- **Document text**
****

2. I’m trying to make this post as flat as possible to rein in both my own flakiness and the occasional bout of anger that has marked this site in recent days. Everyone is free to say what he or she pleases, everyone is free to be lame or ironic or whatever, but nobody is allowed to take more than minimal offense at “the experiments in self-expression” that characterize the blog at its best and its worst.


October 29th, 2012 | 12:38 pm
Hi Peter:
Love your work here (and elsewhere).
But . . . I think you continue to be far to pessimistic regarding the election.
The RCP average has Romney up a point today, so far, which is as high as he’s been, iirc.
By my estimation (excepting Rassmussen’s tracking poll which has moved slightly to Obama) the movement continues to be towards Romney.
And in almost all the recent polls Obama is stuck at 46-48% — deadly territory for an incumbent this close to election day.
No poll has Obama up beyond the margin of error — in fact the only recent one to have him up by more than a single point has a whopping 4% margin of error.
Meanwhile the Gallup poll, with the smallest margin of error, has Romney up by 5% today.
Am I wrong in believing that Gallup, especially close to election day, is usually very accurate?
It’s looking like Romney by 2 at worst, given that its polls that are more than a week old that are keeping Obama afloat in the RCP index.
In addition recent tossup state polls seem to be showing sustained mvt to Romney — especially in Ohio where Romney is now up 2 in Rasmussen today — a massive turn towards him I think.
In any case, if he wins the national popular vote by 2-3% points he’ll win the electoral college too.
October 29th, 2012 | 1:02 pm
“I’m trying to make this post as flat as possible to rein in … the occasional bout of anger that has marked this site in recent days.”
I confess that this has certainly been noticeable on this site as Nov 6 approaches. And I have noted it even in my own demeanor if not the tone in some of my own posts.
I think this would be an interesting opportunity for some industrious pomocon writer to reflect on how elections not only prove to be opportunities for collective catharsis (that was already ably done on this site) but also moments where collective partisan agitation is brought out.
The benefit of elections as cathartic events are certainly true when the result is decisive, but as we approach Nov 6, what are we to expect of the possibility of a contested result, or a result that at least insufficiently satisfies both sides of the partisan divide?
And what is the responsibility of the reflective and thoughtful citizen in those moments of collective agitation?
October 29th, 2012 | 2:24 pm
I don’t know where the author gets his information, but a review of Drudge just now shows this:
Democratic Pollster Celinda Lake’s ELECTION PROJECTION: R 52% O 47%…
GALLUP MONDAY: R 51% O 46%…
OH: R 50% O 48%…
Separately, Rasmussen Tracking poll puts Romney at 50-46.
October 29th, 2012 | 2:31 pm
Is there any doubt a Romney administration would favor the rich and increase the income gap in our country? Mitt is a pariah in Mormon Clothing and will stop at nothing to expand an empire of greed for the rich in this country by expanding tax cuts for the 1% of the wealthiest Americans. He’s out to gut the Middle Class for every red cent he can get. Will his sacred Mormon underwear grant him the protection and money to buy this election? See for yourself as Mitt dons his tighty-whities sent down from the Good Lord Himself at http://dregstudiosart.blogspot.com/2012/05/mitt-romneys-magic-mormon-underwear.html
October 29th, 2012 | 2:31 pm
Just noticed the intriguing phrase “Postmodern Conservative”. Whatever “conservative” means these days, it can benefit from a sassy qualifier.

****

- **Extracted material**
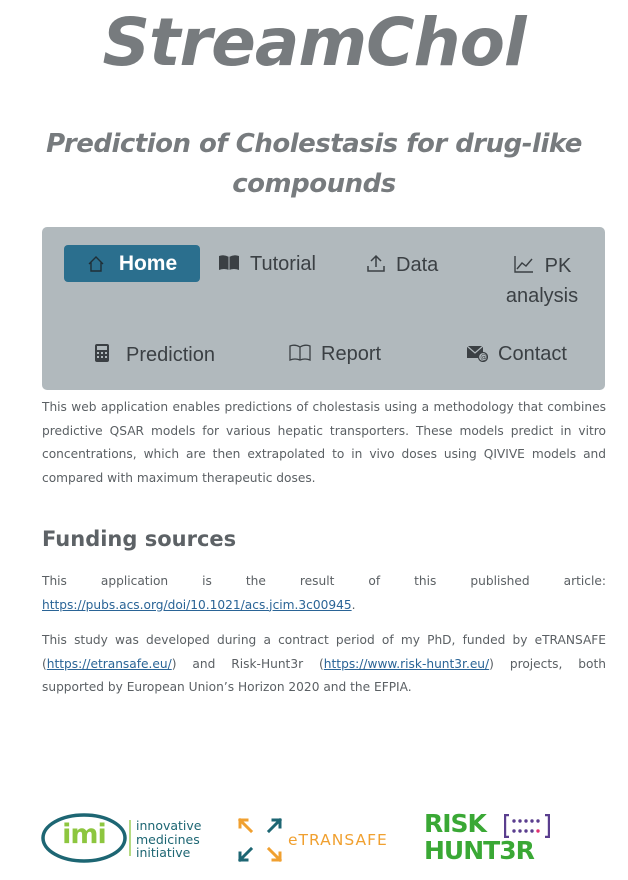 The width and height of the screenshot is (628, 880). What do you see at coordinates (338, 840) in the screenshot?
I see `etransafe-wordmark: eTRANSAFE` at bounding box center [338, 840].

****

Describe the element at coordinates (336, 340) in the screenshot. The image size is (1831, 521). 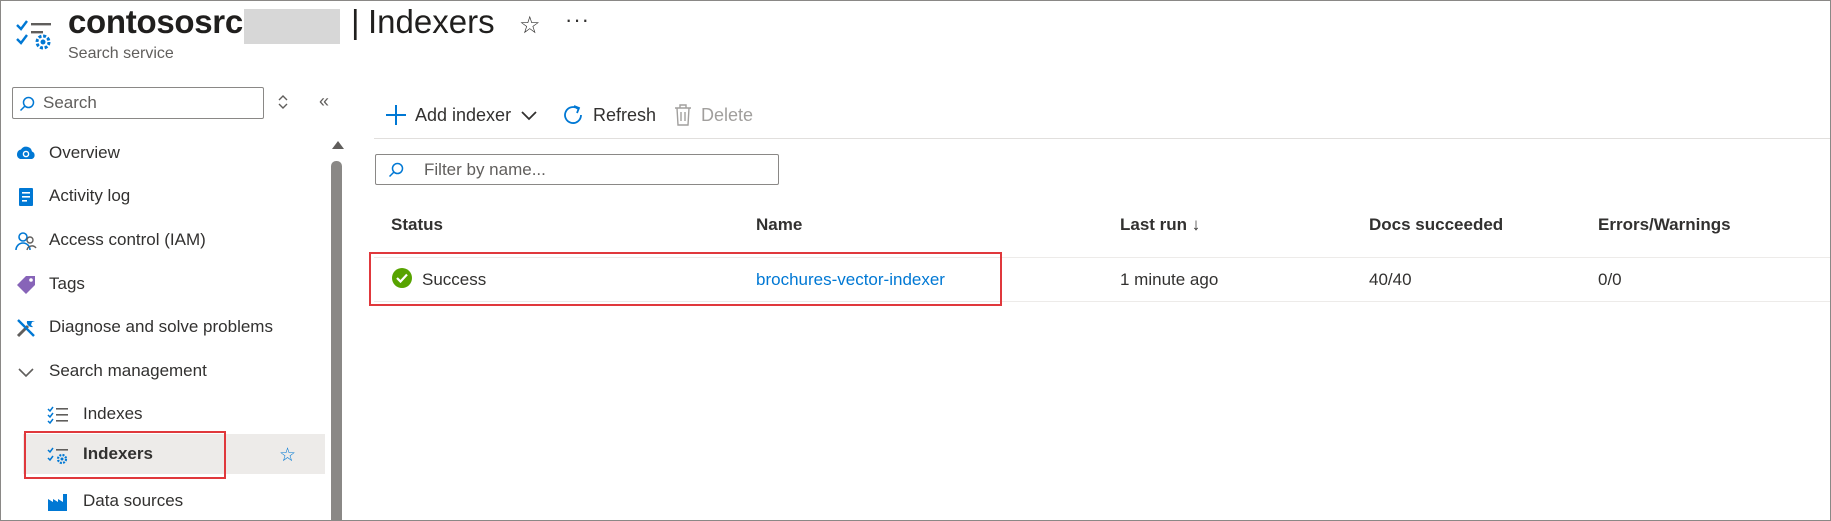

****

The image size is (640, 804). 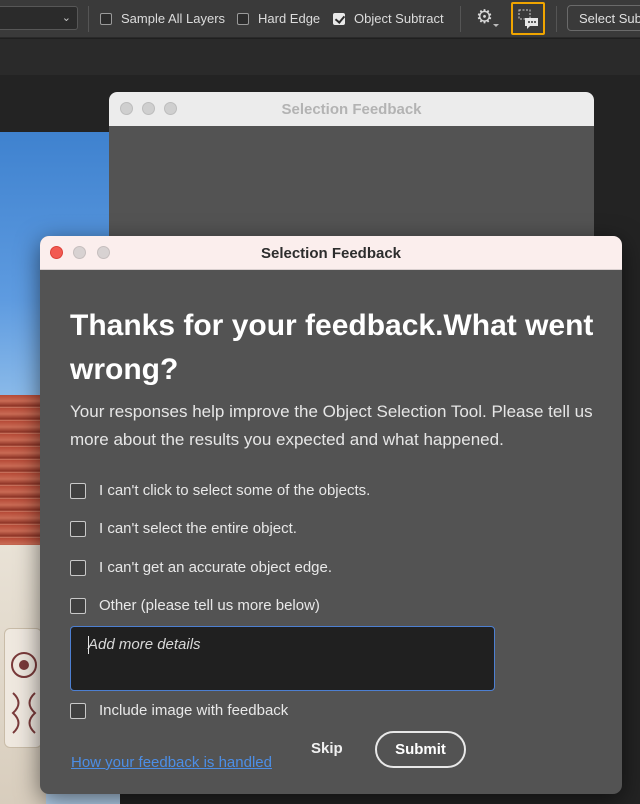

****

- **Apply what you read**
**1)** Reproduce word for word the part of the blog comments that runs from "Am I wrong in" down to "the RCP index.".
**2)** According to the blog comments, at what range is Obama stuck in almost all the recent polls?
Use only the blog comments to answer, not the rows.

- **Task solutions**
**1)**
Am I wrong in believing that Gallup, especially close to election day, is usually very accurate?
It’s looking like Romney by 2 at worst, given that its polls that are more than a week old that are keeping Obama afloat in the RCP index.

**2)** 46-48%